_PASSAGE_
☆ ☆ ☆ ☆

United States District Court, Northern District of California
Jun 16, 2023
22-cv-05969-HSG (N.D. Cal. Jun. 16, 2023)

Opinion

22-cv-05969-HSG

06-16-2023

MICHAEL BROWN, Petitioner, v. TAMMY CAMPBELL, Respondent.


ORDER REQUIRING ELECTION BY PETITIONER

HAYWOOD S. GILLIAM, JR. UNITED STATES DISTRICT JUDGE

Petitioner, an inmate at San Quentin State Prison, filed this pro se action seeking a writ of habeas corpus pursuant to 28 U.S.C. § 2254. Dkt. No. 1 (“Petition”). Respondent filed an answer to the Petition. Dkt. Nos. 11-12 (“Answer”). Although given notice and an opportunity to do so, petitioner did not file a traverse. See generally, Dkt.

In the Answer, respondent argued that petitioner had failed to exhaust two of the five claims stated in the Petition. The Court now requires petitioner to make an election.

DISCUSSION

A. Procedural History

Petitioner was found guilty by an Alameda County jury of forcible oral copulation (Cal. Penal Code § 288a(c)(2)(A)). Ans. at 1. Petitioner stipulated that he had seven prior felony convictions. See id. He was sentenced to eight years imprisonment. See id.

Petitioner appealed to the California Court of Appeal and argued that his trial counsel was ineffective for allowing a biased juror (Juror No. A11) to remain on the jury, see Ans., Ex. G at 2, 33-55; that the prosecutor engaged in misconduct, see id. at 2-3, 56-87; that the trial court improperly limited his ability to impeach the victim with extrinsic evidence, see id. at 3-4, 88-104; that the trial court erred in admitting irrelevant testimony from a sex trafficking expert, see id. at 4, 104-117; that the jury instructions improperly emphasized the victim's testimony and lightened the burden of proof, see id. at 4-5, 118-129; and cumulative error, see id. at 5, 130-33. Petitioner did not argue that his Sixth Amendment right to a fair and impartial jury was violated by the presence of Juror No. A11, nor did he argue that his rights under the Racial Justice Act had been violated. See generally, id. The California Court of Appeal affirmed the conviction in a reasoned opinion. See Ans., Ex. H.

Petitioner subsequently filed a petition for review by the California Supreme Court, which was summarily denied. See Ans., Ex. J.

This Court received the Petition on October 11, 2022. See Pet. at 1. United States Magistrate Judge Sallie Kim found that petitioner had stated the following cognizable claims: “that he was denied an impartial jury when the court (and defense counsel) allowed an admittedly biased juror to sit on the jury; the prosecutor engaged in misconduct during closing argument; and the trial court made evidentiary and instructional errors.” Dkt. No. 7 at 2. Magistrate Judge Kim ordered respondent to address those claims. See id. at 2-3. Magistrate Judge Kim did not find petitioner's fifth claim, that his rights under California's Racial Justice Act had been violated, to be cognizable. See generally, id.; see also Pet. at 8 (claiming a violation of California's Racial Justice Act).

☆ ☆ ☆ ☆

_EXERCISE_
For each statement about the court order, answer yes or no according to whether it agrees with the order, and quote the deciding words: (a) The petitioner was convicted by an Alameda County jury. (b) The petitioner filed a traverse after the Answer. (c) The California Supreme Court decided the petition for review in a reasoned opinion. The records have nothing to do with the order above.

☆ ☆ ☆ ☆

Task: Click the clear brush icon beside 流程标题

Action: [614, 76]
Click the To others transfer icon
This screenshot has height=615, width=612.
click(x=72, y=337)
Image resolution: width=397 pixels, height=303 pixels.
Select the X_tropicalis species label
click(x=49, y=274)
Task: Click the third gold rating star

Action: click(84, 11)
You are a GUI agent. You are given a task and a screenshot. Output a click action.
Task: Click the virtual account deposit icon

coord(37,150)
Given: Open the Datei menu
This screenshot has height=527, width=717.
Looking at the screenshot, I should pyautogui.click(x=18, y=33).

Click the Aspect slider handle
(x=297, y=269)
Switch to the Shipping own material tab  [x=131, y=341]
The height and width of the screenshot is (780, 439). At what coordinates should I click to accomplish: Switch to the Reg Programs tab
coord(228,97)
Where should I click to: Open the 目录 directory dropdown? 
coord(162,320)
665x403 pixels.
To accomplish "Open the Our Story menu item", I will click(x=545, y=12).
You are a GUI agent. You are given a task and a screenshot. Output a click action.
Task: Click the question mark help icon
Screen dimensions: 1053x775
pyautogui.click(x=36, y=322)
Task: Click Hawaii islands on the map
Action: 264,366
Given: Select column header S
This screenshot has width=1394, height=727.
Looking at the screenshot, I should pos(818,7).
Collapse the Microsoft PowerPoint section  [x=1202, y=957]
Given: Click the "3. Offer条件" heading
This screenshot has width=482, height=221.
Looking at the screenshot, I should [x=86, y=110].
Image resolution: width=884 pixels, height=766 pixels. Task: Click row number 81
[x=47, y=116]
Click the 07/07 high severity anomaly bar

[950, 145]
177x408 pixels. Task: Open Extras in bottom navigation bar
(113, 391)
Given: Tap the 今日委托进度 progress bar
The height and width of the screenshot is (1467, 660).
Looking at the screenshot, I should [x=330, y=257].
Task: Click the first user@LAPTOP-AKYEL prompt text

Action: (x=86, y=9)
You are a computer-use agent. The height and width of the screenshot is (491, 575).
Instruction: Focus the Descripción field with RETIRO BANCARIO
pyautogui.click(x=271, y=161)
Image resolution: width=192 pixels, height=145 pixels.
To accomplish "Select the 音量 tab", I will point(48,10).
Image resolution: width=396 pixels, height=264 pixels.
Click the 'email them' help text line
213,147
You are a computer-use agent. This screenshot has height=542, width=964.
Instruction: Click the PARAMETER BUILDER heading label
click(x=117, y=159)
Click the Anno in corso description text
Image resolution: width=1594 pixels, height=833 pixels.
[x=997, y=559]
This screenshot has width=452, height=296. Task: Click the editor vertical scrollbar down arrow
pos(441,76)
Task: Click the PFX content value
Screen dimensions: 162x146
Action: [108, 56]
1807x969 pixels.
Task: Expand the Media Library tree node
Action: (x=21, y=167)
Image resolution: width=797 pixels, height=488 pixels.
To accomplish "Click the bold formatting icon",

☆ ☆ ☆ ☆

_TASK SOLUTION_
(a) Yes: "Petitioner was found guilty by an Alameda County jury"
(b) No: "petitioner did not file a traverse"
(c) No: "which was summarily denied"